Competition: Importantly, I'm not asserting that there's sufficient competition in the heath insurance industry. Indeed, I've consistently favored legislation that eliminate insurers' current disincentive to compete to serve individual consumers. And to allow interstate competition between insurers. But both such flaws are the products of over-regulation: tax-laws tying health insurance to employment, so limiting much competition to the employer, not employee, level, plus absurd mandates and guaranteed issue/community rating imposed by state insurance regulators.

There are legitimate disagreements over whether a single national insurance regulator is preferable to multiple state bodies.
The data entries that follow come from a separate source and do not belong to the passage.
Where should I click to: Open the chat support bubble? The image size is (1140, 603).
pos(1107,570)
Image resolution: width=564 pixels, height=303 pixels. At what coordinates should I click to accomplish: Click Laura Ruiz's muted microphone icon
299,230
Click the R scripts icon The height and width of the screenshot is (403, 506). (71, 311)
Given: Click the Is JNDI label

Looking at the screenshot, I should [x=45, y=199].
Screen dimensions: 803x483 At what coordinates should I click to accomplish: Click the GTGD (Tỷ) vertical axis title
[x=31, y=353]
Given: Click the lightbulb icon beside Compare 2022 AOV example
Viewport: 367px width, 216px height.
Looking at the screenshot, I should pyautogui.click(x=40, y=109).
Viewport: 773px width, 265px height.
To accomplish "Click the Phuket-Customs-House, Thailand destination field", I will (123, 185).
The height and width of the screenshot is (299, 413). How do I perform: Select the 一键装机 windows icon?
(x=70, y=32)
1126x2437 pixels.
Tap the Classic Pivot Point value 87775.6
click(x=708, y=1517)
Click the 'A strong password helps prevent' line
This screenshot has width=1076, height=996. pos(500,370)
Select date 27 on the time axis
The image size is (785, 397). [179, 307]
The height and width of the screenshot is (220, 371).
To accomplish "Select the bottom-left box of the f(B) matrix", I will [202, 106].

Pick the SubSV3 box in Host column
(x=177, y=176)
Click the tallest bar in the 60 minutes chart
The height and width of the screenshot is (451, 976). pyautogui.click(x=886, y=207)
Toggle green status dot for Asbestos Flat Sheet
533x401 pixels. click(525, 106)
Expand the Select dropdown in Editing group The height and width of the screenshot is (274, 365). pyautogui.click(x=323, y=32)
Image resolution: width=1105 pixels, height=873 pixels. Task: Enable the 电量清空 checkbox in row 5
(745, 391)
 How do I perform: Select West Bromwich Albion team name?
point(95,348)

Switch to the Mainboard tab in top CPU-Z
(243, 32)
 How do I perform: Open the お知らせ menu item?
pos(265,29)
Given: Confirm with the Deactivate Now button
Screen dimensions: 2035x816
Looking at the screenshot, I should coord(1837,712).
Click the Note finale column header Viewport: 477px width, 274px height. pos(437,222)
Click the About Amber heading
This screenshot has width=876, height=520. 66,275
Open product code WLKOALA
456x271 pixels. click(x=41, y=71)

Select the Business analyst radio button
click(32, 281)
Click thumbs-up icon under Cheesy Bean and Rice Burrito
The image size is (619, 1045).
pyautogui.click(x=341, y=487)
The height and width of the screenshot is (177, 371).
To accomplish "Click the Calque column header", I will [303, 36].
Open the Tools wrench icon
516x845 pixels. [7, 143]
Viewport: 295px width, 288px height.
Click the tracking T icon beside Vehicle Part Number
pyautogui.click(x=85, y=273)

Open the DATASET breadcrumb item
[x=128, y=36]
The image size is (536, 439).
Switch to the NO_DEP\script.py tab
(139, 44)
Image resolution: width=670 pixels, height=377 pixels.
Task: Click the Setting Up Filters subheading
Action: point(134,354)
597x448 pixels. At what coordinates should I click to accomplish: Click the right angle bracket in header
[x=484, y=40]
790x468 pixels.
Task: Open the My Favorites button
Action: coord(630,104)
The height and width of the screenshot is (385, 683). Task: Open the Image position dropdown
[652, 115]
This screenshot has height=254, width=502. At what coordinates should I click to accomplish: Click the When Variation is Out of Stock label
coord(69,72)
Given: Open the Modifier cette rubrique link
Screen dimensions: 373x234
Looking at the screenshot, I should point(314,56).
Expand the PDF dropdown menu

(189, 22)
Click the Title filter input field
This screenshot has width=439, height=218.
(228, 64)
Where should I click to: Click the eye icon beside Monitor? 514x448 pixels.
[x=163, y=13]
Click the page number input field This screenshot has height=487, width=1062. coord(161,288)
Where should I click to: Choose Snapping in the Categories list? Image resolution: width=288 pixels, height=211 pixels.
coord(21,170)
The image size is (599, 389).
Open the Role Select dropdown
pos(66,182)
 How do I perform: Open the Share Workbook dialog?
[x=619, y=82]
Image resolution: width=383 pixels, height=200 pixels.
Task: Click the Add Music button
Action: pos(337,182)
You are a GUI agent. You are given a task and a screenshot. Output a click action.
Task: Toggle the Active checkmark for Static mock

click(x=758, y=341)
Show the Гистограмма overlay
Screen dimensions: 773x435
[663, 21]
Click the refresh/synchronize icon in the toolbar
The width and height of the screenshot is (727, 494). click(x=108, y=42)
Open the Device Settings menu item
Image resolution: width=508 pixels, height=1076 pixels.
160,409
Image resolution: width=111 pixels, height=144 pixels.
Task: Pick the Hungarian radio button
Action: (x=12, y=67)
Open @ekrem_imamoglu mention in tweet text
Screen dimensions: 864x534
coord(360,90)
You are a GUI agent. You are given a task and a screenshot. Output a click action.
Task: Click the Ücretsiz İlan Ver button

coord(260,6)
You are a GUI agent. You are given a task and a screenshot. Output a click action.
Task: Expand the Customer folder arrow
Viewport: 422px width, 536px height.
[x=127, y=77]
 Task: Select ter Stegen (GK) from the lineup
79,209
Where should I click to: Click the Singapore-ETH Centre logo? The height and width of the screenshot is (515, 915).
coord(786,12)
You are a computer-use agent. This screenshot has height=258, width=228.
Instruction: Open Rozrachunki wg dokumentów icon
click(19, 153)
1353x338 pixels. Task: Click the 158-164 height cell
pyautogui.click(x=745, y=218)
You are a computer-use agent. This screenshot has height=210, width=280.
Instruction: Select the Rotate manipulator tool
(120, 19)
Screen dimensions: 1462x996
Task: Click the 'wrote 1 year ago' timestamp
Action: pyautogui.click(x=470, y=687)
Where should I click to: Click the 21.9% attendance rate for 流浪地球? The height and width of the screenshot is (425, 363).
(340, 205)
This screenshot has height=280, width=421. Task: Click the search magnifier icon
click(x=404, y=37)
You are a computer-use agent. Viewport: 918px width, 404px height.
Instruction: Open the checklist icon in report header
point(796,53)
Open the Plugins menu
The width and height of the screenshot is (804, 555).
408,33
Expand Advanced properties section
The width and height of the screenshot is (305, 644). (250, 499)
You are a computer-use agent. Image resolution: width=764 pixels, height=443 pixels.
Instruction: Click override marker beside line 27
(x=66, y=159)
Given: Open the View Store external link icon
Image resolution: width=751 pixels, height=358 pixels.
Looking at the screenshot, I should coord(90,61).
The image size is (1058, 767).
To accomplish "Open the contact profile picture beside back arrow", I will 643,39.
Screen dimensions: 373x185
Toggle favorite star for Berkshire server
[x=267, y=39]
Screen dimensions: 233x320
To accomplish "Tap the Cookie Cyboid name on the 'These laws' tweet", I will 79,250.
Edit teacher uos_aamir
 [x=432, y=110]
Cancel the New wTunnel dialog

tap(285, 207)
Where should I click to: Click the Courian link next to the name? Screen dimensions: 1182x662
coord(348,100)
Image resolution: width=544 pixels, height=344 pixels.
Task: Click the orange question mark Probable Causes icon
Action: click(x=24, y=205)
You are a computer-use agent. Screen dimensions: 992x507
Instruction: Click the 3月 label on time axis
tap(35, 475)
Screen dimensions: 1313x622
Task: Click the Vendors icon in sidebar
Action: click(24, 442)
But if the inevitable consequence of state-by-state regulation is a lack of interstate competition among insurers, then unified Federal regulation of insurance might be preferable. Yet, according to Obama adviser Tom Daschle on the September 6th This Week (ABC), selling insurance across state lines would be a "race to the bottom" as states compete for the lowest cost insurance offerings. I thought that was the goal--which illustrates the extent to which the Administration is utterly out-of-touch.

Conclusion: Interstate insurance competition would require revising McCarran-Ferguson to remove the deference to state oversight. But not to repeal the antitrust exemption. Contrary to my doctor -- and Senators, lefty bloggers and the mainstream media -- that's not the problem.

UPDATE: The Wall Street Journal agrees.

3 comments:

OBloodyHell said...

Hmmm. Part of me here says "look deeper".

Isn't there a push by some to norm insurance across state lines, to simplify it, so that a policy on an individual in one state will be the same as the policy on the same individual in another (assuming there aren't clear differences, like life insurance in NYC vs. the same in Podunk, Wyoming)?

If this becomes the bailiwick of the Fed, rather than the individual states, would this not come true?

That's not an argument in favor of, or against, such... It's just a possible explanation of where this push is coming from, which should always be examined for reasons of ulterior motives.

Thai said...

Carl, I agree you physician is an idiot on this one.

I was unaware of any of the rest so thanks

Carl said...

OBH:

Yes there is, which would -- as you say -- require Federal, not state regulation of insurance. Which might be a good idea. On the positive side, it would void crazy state mandates (see upcoming post about New York insurance). On the negative side, it would allow a liberal Federal government to impose crazy Federal mandates that couldn't be avoided merely by moving.